Cangaia de Jegue is a Brazilian band from Jequié, southwest Bahia, Brazil. It has released albums Cangaia de Jegue (2004) and Você vai ver (2006) and a live album Cangaia de Jegue – Ao Vivo) in 2009. The band is very popular in Bahia state which is its base. The greatest claim to fame of Banda Cangaia de Jegue is their hit "Ai se eu te pego!". The song appears also in their promotional CD album of same title Ai se eu te pego!. The song co-written by Sharon Acioly and Antônio Dyggs (and sung much earlier by Os Meninos de Seu Zeh directed by Antônio Dyggs), became a later massive Brazilian and international hit by Brazilian singer Michel Teló with slightly amended lyrics.

==Career==
In August 2002, four Brazilian university students got together in Jequié nicknamed "A cidade do sol" (city of sun) forming a band that played at university gigs and various social occasions. They wanted to call it the Cangaia band (local slang for "yoke" put on animals to carry the load). But discovering that the name was already used by another band, they decided to add "of something" so they picked the donkey (jegue) renaming the band "Cangaia de Jegue" (the yoke of the donkey) in a cheeky reference to the commonly known area "República dos Jegues" (the republic of donkeys).
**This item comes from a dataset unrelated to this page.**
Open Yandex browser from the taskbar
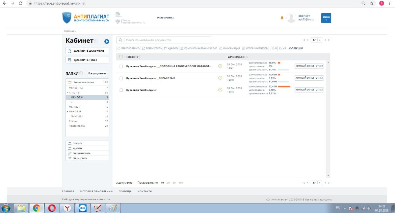This screenshot has height=213, width=395. 67,208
Becoming instantly popular in their city, singer Norberto Curvello penned the song "Saudade do Interior" in gratitude followed by the 2004 self-titled album Cangaia de Jegue, with many tracks becoming hits on local Bahia radio, most notably the songs "O beijo teu" (Your Kiss) and "De frente pro mar" (Beachfront) with the latter becoming popular with Estakazero, a well-established local band, doing a cover of the Cangaia track. Cangaia also took part in João de Jequié, Forró da Margarida, Forró da Onça, and were regular features at Jaguaquara Coffe and Forró Coffe, in Itiruçu.

In 2006 the band moved to Bahia's bigger coastline city Salvador for bigger opportunities, releasing their second album Você vai ver (meaning You will see) following it up with a DVD launched in Jequié first and then in other cities, thus competing with better known bands like Estakazero and Seu Maxixe.

After the success of the song "Ai se eu te pego!" by Michel Teló, Cangaia de Jegue are enjoying a huge increase in their popularity throughout Brazil as fans check the earlier version of the song before Michel Teló's release.

==Members==
The initial formation of the band was just 4 members
- Norberto Curvêllo (vocals and guitar)
- Marcelo Capucho (bass drums)
- Junior Bomfim (triangle)
- Humberto Júnior (bass)

The present day formation is made up of 6 permanent members:
- Norberto Curvêllo (vocals and guitar)
- Junior Bomfim (triangle and vocals)
- Allê Barbosa (bass)
- Clécio Carvalho (accordion)
- Serginho di Boca (bass drums, drums, vocals).
- Bruno Valverde (guitar).

Sometimes Marcelo Tribal also takes part with bass drum and percussion.

==Discography==

===Albums===
- 2004: Cangaia de Jegue
- 2006: Você vai ver (The album contains collaboration with Leo Macedo (of band Estakazero))
- 2009: Cangaia Inté o Sol Raia (CD / DVD) (Contains collaborations with Circuladô de fulo, the trio Virgulino, Rastapé and Waldo)
- 2009: Cangaia de Jegue – Ao Vivo (live album)
- 2010: Ai se eu te pego (promotional CD)
- 2014: Cangaia de Jegue (CD)

====Ai se eu te pego!====
Track list
1. "Chama essa cerveja"
2. "Dedinho na boca"
3. "Cachaça véa"
4. "Ai se eu te pego"
5. "Solteiro de novo"
6. "Sei não"
7. "Balada"
8. "Cachaça na mão"
9. "Mulher danada"
10. "Do jeito que tu vaz e carinhoso"
11. Coração tapado"
12. "Agora é beber"
13. "Galera louca"
14. "Neide"
15. "Festa de camisa"
16. "Triste, allegre"
17. "Me chama de my love"
18. "Sinto falta" (bonus)

===Singles===
- 2004: "Saudade do Interior"
- 2006: "O beijo teu"
- 2006: "De frente pro mar"
- 2008: "Ai se eu te pego"
- 2009: "Dança do Ice"
- 2011: "Bolo doido"
- 2012: "Sexta feira, sua linda"
- 2014: "Jeito carinhoso" (Cangaia feat. Tom)
- 2015: "Pegou, beijou"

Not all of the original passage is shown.